One named supplier in that recent push is Amazon, which accounted for 2 gigawatts of the capacity contracted during that 90-day period. The source does not provide further details on the structure of the Amazon arrangement, so the key fact is the size of the commitment and its timing.

For OpenAI, reaching the goal early gives the company a stronger infrastructure story at a time when AI systems require large amounts of computing power. For the broader market, it shows how quickly major AI companies are trying to secure the energy and data center capacity needed to train and run advanced systems.

Expansion continues, but not every project is moving forward

OpenAI plans to keep expanding its compute capacity in the coming years. Reaching the 10 gigawatt target does not appear to be the end of its infrastructure buildout, based on the company’s stated plans.

At the same time, the source article notes that OpenAI has pulled back from several projects. That makes the milestone more complicated than a simple story of uninterrupted expansion.
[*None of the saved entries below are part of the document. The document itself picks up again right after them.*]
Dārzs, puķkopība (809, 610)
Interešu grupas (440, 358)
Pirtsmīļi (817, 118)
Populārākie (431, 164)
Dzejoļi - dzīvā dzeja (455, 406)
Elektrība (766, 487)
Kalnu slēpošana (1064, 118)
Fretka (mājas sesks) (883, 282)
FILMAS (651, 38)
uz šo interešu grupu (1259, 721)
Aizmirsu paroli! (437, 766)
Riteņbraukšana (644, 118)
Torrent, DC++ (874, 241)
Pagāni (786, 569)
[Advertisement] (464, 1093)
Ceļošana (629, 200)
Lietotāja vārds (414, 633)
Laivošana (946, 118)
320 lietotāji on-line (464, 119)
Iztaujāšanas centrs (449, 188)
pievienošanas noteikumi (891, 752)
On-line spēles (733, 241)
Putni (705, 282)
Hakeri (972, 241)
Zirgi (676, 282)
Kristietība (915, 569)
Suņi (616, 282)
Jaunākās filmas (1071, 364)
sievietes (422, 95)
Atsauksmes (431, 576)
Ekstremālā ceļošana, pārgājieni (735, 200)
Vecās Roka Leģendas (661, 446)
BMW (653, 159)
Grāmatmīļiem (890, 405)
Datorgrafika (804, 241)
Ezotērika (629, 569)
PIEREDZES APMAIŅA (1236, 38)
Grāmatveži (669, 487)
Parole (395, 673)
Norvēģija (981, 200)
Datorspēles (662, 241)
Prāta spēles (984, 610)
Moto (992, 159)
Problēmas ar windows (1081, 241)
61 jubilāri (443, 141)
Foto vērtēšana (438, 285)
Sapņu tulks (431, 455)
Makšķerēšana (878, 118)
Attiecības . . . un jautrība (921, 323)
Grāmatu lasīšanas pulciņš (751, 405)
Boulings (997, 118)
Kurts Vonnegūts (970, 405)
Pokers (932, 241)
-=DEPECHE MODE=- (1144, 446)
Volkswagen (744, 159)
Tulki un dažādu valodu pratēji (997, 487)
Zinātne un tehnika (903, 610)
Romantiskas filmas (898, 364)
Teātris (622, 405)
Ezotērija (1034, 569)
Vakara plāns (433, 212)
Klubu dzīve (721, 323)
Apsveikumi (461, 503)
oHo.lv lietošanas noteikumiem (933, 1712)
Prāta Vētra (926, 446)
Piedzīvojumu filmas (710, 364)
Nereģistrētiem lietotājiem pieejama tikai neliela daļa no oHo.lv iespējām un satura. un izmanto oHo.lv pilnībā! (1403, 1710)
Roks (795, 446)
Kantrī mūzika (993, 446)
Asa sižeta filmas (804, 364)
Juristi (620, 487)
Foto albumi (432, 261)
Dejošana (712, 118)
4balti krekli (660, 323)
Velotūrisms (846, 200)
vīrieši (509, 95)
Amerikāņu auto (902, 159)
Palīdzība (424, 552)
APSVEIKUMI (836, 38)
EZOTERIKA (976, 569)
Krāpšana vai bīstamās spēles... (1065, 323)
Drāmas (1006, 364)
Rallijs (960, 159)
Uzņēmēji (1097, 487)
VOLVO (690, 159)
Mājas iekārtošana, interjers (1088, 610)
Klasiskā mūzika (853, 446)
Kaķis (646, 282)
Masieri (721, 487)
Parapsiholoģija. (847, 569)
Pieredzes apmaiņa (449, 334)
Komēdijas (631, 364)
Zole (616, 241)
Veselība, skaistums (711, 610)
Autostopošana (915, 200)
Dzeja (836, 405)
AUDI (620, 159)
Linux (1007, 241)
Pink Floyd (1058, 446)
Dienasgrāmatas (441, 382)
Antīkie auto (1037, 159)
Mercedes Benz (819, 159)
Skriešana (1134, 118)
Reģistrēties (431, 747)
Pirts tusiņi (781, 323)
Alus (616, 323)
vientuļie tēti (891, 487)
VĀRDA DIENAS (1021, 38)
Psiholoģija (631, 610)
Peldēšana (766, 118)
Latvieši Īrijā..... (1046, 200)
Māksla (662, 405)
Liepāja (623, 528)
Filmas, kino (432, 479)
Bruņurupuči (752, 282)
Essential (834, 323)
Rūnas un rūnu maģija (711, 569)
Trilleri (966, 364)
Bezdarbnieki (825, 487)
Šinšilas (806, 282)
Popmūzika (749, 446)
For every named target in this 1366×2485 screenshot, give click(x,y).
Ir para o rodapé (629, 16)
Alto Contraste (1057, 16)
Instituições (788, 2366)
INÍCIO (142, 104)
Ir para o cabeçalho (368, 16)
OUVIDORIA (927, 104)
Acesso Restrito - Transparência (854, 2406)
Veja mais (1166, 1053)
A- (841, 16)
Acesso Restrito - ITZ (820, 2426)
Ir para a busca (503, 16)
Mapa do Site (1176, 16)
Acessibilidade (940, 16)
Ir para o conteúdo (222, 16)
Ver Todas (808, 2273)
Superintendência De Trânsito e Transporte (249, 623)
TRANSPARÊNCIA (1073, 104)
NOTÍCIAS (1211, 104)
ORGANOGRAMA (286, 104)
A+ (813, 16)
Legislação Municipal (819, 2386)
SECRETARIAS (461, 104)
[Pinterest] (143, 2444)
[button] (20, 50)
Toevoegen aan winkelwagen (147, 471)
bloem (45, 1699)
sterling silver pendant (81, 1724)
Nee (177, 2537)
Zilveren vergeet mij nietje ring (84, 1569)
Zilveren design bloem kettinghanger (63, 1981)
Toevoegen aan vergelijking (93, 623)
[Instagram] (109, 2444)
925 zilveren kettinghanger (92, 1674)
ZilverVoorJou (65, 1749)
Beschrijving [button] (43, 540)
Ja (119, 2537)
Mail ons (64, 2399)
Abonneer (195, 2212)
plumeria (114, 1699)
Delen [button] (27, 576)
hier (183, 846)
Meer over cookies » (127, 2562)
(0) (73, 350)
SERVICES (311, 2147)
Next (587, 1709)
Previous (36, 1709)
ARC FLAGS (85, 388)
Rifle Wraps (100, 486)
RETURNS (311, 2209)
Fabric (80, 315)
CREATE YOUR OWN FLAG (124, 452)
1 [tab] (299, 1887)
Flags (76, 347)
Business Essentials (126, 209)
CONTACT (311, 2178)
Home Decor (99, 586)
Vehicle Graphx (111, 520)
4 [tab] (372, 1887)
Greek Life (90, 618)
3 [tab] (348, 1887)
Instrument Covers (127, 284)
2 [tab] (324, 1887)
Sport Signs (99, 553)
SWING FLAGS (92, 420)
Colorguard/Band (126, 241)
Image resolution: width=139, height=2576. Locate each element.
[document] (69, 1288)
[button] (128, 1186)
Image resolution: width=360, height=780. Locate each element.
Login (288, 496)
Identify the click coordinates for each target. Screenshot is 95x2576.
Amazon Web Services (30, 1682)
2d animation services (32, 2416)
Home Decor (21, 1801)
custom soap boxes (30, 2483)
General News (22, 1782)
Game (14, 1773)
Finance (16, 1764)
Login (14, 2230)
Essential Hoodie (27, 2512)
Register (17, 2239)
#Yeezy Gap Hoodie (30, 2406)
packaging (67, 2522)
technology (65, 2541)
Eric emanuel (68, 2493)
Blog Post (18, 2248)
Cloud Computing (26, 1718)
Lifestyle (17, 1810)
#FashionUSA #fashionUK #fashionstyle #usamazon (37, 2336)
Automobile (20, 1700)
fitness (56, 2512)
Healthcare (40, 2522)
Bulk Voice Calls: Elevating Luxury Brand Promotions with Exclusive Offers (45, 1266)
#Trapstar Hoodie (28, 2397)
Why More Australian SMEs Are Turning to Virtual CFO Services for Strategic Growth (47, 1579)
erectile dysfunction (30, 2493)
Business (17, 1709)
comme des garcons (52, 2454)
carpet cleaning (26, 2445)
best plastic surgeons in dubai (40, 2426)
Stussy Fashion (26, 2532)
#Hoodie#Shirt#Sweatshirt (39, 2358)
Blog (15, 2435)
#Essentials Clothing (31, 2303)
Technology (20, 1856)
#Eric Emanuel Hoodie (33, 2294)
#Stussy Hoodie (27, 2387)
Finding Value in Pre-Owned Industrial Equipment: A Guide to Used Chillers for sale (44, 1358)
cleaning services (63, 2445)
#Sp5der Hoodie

The reported setbacks include:

  • An expansion of the Stargate data center in Texas was rejected.
  • A project in the UK was paused because of high energy costs.
  • A site in Norway was dropped entirely.

Those examples show that AI compute growth is shaped by more than ambition. Energy costs, site decisions and local project outcomes can affect where capacity is built and which plans survive.

The source does not say these setbacks prevented OpenAI from reaching its 10 gigawatt goal. Instead, the picture is one of rapid contracting alongside selective retreats from particular locations or expansions.

Stargate remains part of the backdrop

The Stargate project is one of the key infrastructure efforts mentioned in the source. It was announced in early 2025 as a $500 billion initiative with Oracle and SoftBank.

That figure gives a sense of the scale of the infrastructure commitments being discussed around AI compute. It also places the rejected Texas expansion in a broader context: large AI data center plans may be enormous in ambition, but individual pieces can still face practical limits.

The source does not provide new details about the full status of Stargate beyond the rejected expansion in Texas and the original announcement. For readers, the important point is that OpenAI’s compute expansion involves both major partnerships and difficult site-by-site execution.

Why the 10 gigawatt milestone matters

AI systems depend on compute capacity to operate at scale. When a company like OpenAI says it has secured 10 gigawatts of capacity in the United States, it is pointing to the physical infrastructure behind digital products and services.

The milestone also highlights how energy has become central to the AI business. The source’s comparison to U.S. homes makes the number easier to grasp: gigawatts are not abstract in this context, because they represent power that must be available for large-scale computing.

OpenAI’s announcement shows two things at once. First, the company says it has moved faster than expected toward a major U.S. AI compute goal. Second, the setbacks in Texas, the UK and Norway show that scaling compute is not simply a matter of announcing more projects.

The next phase, based only on what the source states, is continued expansion. OpenAI says it plans to keep growing its compute capacity in the coming years, even after reaching the 10 gigawatt target ahead of schedule.